ココロの言う通り、窓から見えるのは夕焼けだ。

 

「えっ!?もうそんな時間なのか!?帰らなきゃ…またな!ココロ!」

 

「またね、ココロくん!」

 

レンとスイはそう言って慌てて帰って行った。

 

そして、二人の姿が見えなくなった頃、ココロは椅子に座り緩く息を吐く。

 

「……目が覚めたら子供の体で、しかもよく知らないカードゲームの世界で図書館受付をやらされるって…どんな因果でそうなるんだか…子供のフリをするのも疲れるし…」

 

そう言う通り、ココロは転生者…というよりも転移者に近い。

 

前世の記憶は殆どない。
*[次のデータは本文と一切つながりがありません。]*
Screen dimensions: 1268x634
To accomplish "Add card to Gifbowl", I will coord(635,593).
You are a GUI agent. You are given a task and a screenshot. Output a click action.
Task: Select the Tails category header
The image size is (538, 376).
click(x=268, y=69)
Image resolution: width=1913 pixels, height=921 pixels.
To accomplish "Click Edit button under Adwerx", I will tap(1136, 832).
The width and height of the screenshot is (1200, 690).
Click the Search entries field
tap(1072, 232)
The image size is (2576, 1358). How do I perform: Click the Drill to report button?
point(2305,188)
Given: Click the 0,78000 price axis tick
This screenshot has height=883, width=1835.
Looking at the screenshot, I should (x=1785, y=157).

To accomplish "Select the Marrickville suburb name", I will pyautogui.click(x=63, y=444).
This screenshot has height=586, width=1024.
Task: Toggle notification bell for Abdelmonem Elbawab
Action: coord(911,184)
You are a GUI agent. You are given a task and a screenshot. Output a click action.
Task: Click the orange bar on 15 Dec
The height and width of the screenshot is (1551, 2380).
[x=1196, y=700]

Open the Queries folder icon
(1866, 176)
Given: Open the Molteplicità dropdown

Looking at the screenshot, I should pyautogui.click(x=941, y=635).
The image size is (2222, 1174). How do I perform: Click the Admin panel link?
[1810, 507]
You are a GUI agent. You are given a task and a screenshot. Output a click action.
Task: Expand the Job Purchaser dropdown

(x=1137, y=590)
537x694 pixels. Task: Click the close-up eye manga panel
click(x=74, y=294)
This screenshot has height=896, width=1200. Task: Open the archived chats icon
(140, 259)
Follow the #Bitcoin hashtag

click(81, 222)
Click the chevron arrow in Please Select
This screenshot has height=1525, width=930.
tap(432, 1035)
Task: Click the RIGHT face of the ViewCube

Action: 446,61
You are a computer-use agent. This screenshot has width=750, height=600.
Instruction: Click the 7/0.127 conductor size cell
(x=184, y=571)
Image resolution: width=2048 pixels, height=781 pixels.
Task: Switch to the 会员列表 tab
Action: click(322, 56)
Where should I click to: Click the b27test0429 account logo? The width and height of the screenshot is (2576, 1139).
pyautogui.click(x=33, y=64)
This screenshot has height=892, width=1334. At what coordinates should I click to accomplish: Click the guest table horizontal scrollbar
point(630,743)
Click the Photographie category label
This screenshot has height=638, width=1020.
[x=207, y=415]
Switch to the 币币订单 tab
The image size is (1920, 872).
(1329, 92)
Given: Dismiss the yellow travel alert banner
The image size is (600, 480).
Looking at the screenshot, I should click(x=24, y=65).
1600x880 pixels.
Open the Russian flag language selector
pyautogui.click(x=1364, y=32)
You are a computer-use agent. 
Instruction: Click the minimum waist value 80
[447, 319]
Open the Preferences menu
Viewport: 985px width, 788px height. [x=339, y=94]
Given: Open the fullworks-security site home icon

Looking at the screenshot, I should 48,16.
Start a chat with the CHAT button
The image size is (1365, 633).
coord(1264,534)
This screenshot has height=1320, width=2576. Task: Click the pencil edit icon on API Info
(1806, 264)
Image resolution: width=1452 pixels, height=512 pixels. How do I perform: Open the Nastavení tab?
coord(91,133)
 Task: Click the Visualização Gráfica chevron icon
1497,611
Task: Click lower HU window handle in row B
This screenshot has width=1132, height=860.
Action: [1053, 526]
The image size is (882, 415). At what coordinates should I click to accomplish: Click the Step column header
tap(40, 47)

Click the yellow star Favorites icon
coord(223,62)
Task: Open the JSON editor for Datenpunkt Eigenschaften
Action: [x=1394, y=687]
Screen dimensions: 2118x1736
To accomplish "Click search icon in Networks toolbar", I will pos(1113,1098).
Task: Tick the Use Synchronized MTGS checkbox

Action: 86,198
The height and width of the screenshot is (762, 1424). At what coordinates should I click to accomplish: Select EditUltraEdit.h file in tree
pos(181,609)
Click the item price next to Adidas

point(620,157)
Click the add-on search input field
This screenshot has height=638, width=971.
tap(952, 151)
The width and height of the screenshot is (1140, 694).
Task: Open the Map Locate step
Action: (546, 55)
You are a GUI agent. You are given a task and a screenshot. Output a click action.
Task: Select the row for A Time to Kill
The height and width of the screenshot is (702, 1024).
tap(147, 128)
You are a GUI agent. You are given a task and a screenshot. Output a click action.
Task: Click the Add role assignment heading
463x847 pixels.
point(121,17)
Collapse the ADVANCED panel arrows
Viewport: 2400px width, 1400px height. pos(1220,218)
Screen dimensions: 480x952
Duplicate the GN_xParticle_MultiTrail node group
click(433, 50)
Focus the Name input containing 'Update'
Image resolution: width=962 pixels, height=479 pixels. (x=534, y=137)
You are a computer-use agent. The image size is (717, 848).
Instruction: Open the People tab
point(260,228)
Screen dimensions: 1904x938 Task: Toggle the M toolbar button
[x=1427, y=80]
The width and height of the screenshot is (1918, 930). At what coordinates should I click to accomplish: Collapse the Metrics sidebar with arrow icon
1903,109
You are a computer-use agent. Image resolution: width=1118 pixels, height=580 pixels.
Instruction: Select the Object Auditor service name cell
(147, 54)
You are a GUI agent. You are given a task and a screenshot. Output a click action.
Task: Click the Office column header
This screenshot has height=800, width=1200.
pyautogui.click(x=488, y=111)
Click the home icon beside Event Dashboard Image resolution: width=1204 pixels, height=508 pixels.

分かっているのは自分は子供ではない事、この肉体は本来の自分の肉体ではない事

 

…そして、この世界がカードゲームによって人生さえ左右される、ぶっ飛んだ世界であるという認識だけだ。

 

「…春休み明けたら…学校も行かないとな…親に悪い…まぁ、親は何処に居るんだか分からないけど…」

 

はぁ…と溜息を吐くと、後の仕事はいつの間にか出現し直した人影達に任せて、ココロは受付窓口から数歩先にある扉から、自分の部屋へと戻る。

 

部屋の内装は質素だ。ごく普通の勉強机とベッドにタンスとクローゼット。小学生でも届くサイズの小さな冷蔵庫と電子レンジ。備え付けられたキッチンにお風呂場とトイレ。

 

冷蔵庫には、いつ誰が入れているのかも分からないがおかずとご飯が毎日入れられている為、ココロは毎食それをレンチンして食べるという生活をしている。

 

「…先にご飯食べてから、お風呂入ろ…」

 

冷蔵庫を開ければ、今晩のご飯がすぐ目の前にある。

今日の献立はポトフと白米、ほうれん草のお浸しに、ハンバーグだ。

レンチンしてモソモソと食べながら、ココロはシミひとつない天井を見上げる。

 

「図書館の受付は、目が覚めたら書置きにあったからやってるだけ、学校自体は春休みらしいからまだ行かなくてもいいし…というか、僕は何処の学校に通ってて、何年生なんだ…?」

 

真っ先に知るべき事を知らないが故に、ココロは春休み明けの学校生活に不安を覚えるも、まぁ明日考えればいいか、と考える事をやめた。